##### RECORDS PROVIDED

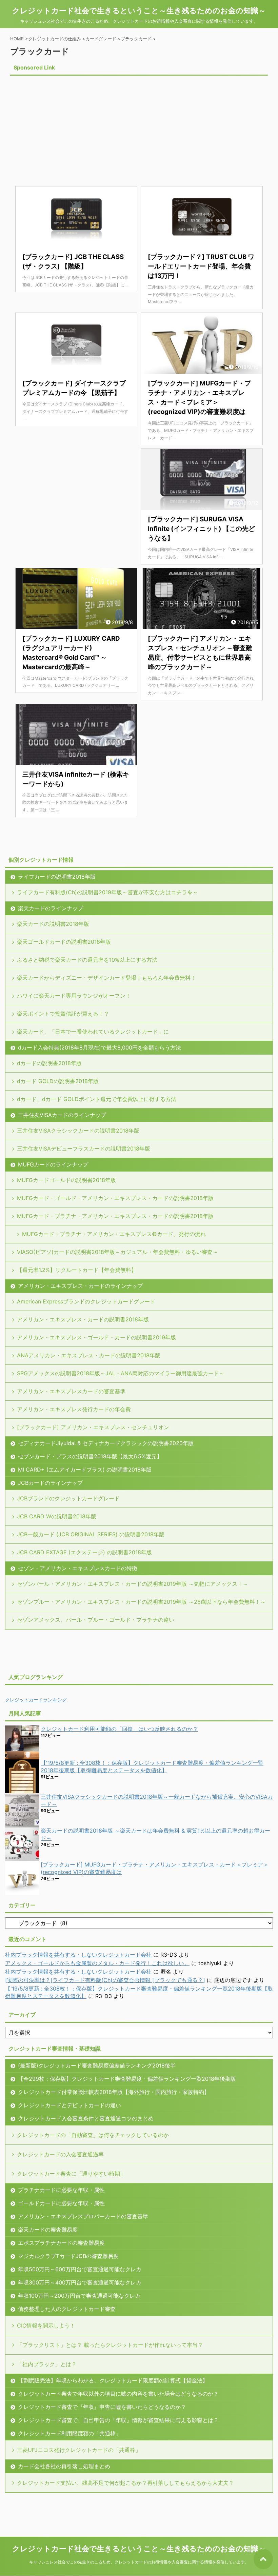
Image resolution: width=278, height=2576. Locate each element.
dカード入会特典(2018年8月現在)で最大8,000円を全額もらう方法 (99, 1047)
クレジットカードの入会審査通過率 (60, 2154)
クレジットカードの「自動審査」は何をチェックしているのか (93, 2135)
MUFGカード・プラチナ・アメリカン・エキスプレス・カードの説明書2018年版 (115, 1216)
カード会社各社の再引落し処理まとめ (64, 2466)
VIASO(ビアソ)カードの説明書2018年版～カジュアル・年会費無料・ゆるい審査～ (117, 1252)
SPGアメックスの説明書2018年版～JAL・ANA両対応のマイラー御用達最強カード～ (120, 1373)
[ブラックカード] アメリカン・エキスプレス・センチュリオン (93, 1427)
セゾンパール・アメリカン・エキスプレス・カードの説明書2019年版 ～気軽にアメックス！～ (132, 1583)
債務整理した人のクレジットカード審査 (67, 2308)
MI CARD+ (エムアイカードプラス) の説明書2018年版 (85, 1469)
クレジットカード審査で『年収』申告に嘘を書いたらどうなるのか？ (102, 2406)
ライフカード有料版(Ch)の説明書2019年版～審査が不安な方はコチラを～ (107, 892)
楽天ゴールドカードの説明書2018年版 (64, 941)
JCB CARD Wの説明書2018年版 (56, 1516)
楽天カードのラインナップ (50, 908)
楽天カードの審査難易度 (48, 2229)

##########

PROBLEM TO SOLVE ▸
Emit only the final stretch of the records: the line containing "クレジットカードの入会審査通過率 (60, 2154)" through the end, each line exactly as it stands.

WRITTEN RESPONSE ▸
クレジットカードの入会審査通過率 (60, 2154)
クレジットカードの「自動審査」は何をチェックしているのか (93, 2135)
MUFGカード・プラチナ・アメリカン・エキスプレス・カードの説明書2018年版 (115, 1216)
カード会社各社の再引落し処理まとめ (64, 2466)
VIASO(ビアソ)カードの説明書2018年版～カジュアル・年会費無料・ゆるい審査～ (117, 1252)
SPGアメックスの説明書2018年版～JAL・ANA両対応のマイラー御用達最強カード～ (120, 1373)
[ブラックカード] アメリカン・エキスプレス・センチュリオン (93, 1427)
セゾンパール・アメリカン・エキスプレス・カードの説明書2019年版 ～気軽にアメックス！～ (132, 1583)
債務整理した人のクレジットカード審査 (67, 2308)
MI CARD+ (エムアイカードプラス) の説明書2018年版 (85, 1469)
クレジットカード審査で『年収』申告に嘘を書いたらどうなるのか？ (102, 2406)
ライフカード有料版(Ch)の説明書2019年版～審査が不安な方はコチラを～ (107, 892)
楽天ゴールドカードの説明書2018年版 (64, 941)
JCB CARD Wの説明書2018年版 (56, 1516)
楽天カードのラインナップ (50, 908)
楽天カードの審査難易度 (48, 2229)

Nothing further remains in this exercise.